I bought some Cabomba purple (red) Cabomba pulcherrima. And it was growing fine. Nice and tall and some nice color. I had to trim a couple of times and replanted the trimmings and now there's like nothing left! It all just kind of got scrawny and pretty much disappeared. I almost have nothing left.:icon_roll I have Co2 and plenty of light. I feed Yamato green twice a week. Any idea what happened? Other plants are doing great. 

Thanks !


----------



## Noahma (Oct 18, 2009)

Every cabomba species does absolutely horrible for me. I have given it everything I can and it always ends up loosing all of its leaves. If you have high enough light, you can try ambula (not the sessiflora) and it looks similar, but a brighter green.


----------



## Punchybird (May 2, 2010)

I'm thinking of filling that space with wisteria. Easy to grow, bushy and interesting leaf shape. Also good for keeping nutrients in check. One of these days I'll be done!


----------



## Noahma (Oct 18, 2009)

I had a few stems of Wisteria, that very quickly turned into a bush, then it turned into an invasion force.


----------



## Punchybird (May 2, 2010)

Good. I can use an invasion force!


----------



## seyone (Jan 13, 2011)

Noahma said:


> I had a few stems of Wisteria, that very quickly turned into a bush, then it turned into an invasion force.

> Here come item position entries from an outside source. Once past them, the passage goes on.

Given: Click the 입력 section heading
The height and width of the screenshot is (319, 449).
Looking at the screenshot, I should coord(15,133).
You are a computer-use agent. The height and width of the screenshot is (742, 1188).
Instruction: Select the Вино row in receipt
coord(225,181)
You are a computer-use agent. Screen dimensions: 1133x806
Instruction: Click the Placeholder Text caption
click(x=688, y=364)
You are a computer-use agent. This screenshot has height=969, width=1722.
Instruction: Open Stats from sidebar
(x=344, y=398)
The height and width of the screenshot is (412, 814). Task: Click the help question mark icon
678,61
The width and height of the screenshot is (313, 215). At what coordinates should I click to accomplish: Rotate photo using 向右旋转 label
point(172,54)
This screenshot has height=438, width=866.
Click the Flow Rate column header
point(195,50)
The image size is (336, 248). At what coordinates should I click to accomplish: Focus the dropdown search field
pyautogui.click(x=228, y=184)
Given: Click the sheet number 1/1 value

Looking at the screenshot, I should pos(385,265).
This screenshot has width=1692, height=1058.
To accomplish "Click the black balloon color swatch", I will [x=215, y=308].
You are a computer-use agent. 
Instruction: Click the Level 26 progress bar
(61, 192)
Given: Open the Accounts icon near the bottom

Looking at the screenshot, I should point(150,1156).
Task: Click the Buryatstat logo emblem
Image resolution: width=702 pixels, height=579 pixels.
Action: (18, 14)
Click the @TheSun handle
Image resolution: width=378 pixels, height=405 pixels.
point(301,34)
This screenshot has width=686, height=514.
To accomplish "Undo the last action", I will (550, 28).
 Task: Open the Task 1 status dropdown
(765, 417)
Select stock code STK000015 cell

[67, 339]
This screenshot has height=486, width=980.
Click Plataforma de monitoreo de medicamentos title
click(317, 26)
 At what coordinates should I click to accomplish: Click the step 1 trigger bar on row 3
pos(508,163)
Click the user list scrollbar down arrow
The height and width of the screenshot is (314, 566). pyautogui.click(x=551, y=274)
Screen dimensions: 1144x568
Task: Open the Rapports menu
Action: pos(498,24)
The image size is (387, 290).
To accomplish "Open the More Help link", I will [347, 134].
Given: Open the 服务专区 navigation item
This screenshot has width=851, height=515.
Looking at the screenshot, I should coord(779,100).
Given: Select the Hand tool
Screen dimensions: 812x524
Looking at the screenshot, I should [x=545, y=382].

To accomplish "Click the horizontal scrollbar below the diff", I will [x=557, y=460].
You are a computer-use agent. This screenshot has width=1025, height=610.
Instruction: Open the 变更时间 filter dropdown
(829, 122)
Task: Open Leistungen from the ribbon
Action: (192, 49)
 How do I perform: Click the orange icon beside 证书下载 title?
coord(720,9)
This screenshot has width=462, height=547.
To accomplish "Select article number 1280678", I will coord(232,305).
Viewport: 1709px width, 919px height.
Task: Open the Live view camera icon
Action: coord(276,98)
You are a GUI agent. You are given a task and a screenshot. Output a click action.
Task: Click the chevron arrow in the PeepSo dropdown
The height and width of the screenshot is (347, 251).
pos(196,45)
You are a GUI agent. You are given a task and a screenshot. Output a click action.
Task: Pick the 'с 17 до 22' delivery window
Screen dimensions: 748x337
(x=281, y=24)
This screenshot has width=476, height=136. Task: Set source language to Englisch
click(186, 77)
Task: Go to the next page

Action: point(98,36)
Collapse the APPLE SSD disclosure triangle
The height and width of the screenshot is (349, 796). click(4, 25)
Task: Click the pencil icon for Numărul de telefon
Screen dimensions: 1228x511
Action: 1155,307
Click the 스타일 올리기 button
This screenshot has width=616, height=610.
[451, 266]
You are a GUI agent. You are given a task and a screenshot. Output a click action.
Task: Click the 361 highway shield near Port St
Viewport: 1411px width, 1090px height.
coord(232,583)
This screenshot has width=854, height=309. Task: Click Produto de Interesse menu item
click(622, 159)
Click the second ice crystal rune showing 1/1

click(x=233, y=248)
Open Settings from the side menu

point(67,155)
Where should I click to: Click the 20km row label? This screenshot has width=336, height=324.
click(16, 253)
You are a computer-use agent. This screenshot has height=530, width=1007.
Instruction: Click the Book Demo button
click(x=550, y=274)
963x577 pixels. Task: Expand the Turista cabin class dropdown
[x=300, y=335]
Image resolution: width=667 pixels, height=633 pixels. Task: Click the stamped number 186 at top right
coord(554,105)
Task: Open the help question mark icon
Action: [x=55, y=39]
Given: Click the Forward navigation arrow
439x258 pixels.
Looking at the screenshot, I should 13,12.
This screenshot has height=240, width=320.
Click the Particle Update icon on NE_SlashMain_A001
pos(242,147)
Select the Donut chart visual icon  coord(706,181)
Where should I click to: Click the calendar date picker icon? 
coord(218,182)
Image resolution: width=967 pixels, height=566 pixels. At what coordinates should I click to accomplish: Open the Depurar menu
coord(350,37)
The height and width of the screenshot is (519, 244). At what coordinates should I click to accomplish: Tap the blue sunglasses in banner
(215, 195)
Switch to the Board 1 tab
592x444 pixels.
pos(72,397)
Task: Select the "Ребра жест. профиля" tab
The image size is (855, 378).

LOL, just yesterday I threw out a buckets worth of the invasion force. Cool plant but needs to be kept in check.


----------



## Noahma (Oct 18, 2009)

It certainly is a high maintenance plant. I love how it can transition from low to high light with different leaf shapes. There are only a few plants like that.


----------



## Jeffww (Aug 6, 2010)

Cambomba does AWESOME floating. I had it in my outdoor shaded pond which got about 0 light for several years and always ended throwing stuff out. I think it just need atmospheric contact to do well? And some plants lose their root systems and die when topped.


----------



## Disco Dan (Mar 17, 2011)

Punchybird said:


> I bought some Cabomba purple (red) Cabomba pulcherrima. And it was growing fine. Nice and tall and some nice color. I had to trim a couple of times and replanted the trimmings and now there's like nothing left! It all just kind of got scrawny and pretty much disappeared. I almost have nothing left.:icon_roll I have Co2 and plenty of light. I feed Yamato green twice a week. Any idea what happened? Other plants are doing great.
> 
> Thanks !


Do you have much water circulation? 

The only tanks I have successfully kept Cabomba have had very little water flow. The lighting, fert etc have been very similar accross the different tanks - the major difference has only been the level of water flow around the tank. 

May not be the reason but it is enough for me to be testing a new batch with powerhead turned off for a few weeks.


----------



## Punchybird (May 2, 2010)

Interesting, considering I just has a spray bar put in, and they were doing fine before that. Wow.


----------